▶ _Tasks and exercises_:
A. From the vLLM deployment commit below, list every section title that appears in the README's table-of-contents lines shown in the diff.
B. Which section title does the vLLM deployment commit below add to the README's table of contents?

▶ _Document section_:

>> begin

Merge pull request #568 from seans3/vllm-deployment-update

k8s-ci-robot · web-flow · commit 5f7960f86e7e · 2025-08-22T11:57:07.000-07:00
For AI vLLM example, add more cloud provider specific information
diff --git a/ai/vllm-deployment/README.md b/ai/vllm-deployment/README.md
@@ -17,6 +17,7 @@ This example demonstrates how to deploy a server for AI inference using [vLLM](h
 - [Detailed Steps & Explanation](#detailed-steps--explanation)
 - [Verification / Seeing it Work](#verification--seeing-it-work)
 - [Configuration Customization](#configuration-customization)
+- [Platform-Specific Configuration](#platform-specific-configuration)
 - [Cleanup](#cleanup)
 - [Further Reading / Next Steps](#further-reading--next-steps)
 
@@ -116,6 +117,35 @@ Expected output (or similar):
 
 - Update `MODEL_ID` within deployment manifest to serve different model (ensure Hugging Face access token contains these permissions).
 - Change the number of `vLLM` pod replicas in the deployment manifest.

>> end

▶ _Material_:
>> begin

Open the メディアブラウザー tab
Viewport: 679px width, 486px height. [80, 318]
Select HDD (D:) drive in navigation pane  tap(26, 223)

>> end

▶ _Task results_:
A.
Detailed Steps & Explanation
Verification / Seeing it Work
Configuration Customization
Platform-Specific Configuration
Cleanup
Further Reading / Next Steps

B. Platform-Specific Configuration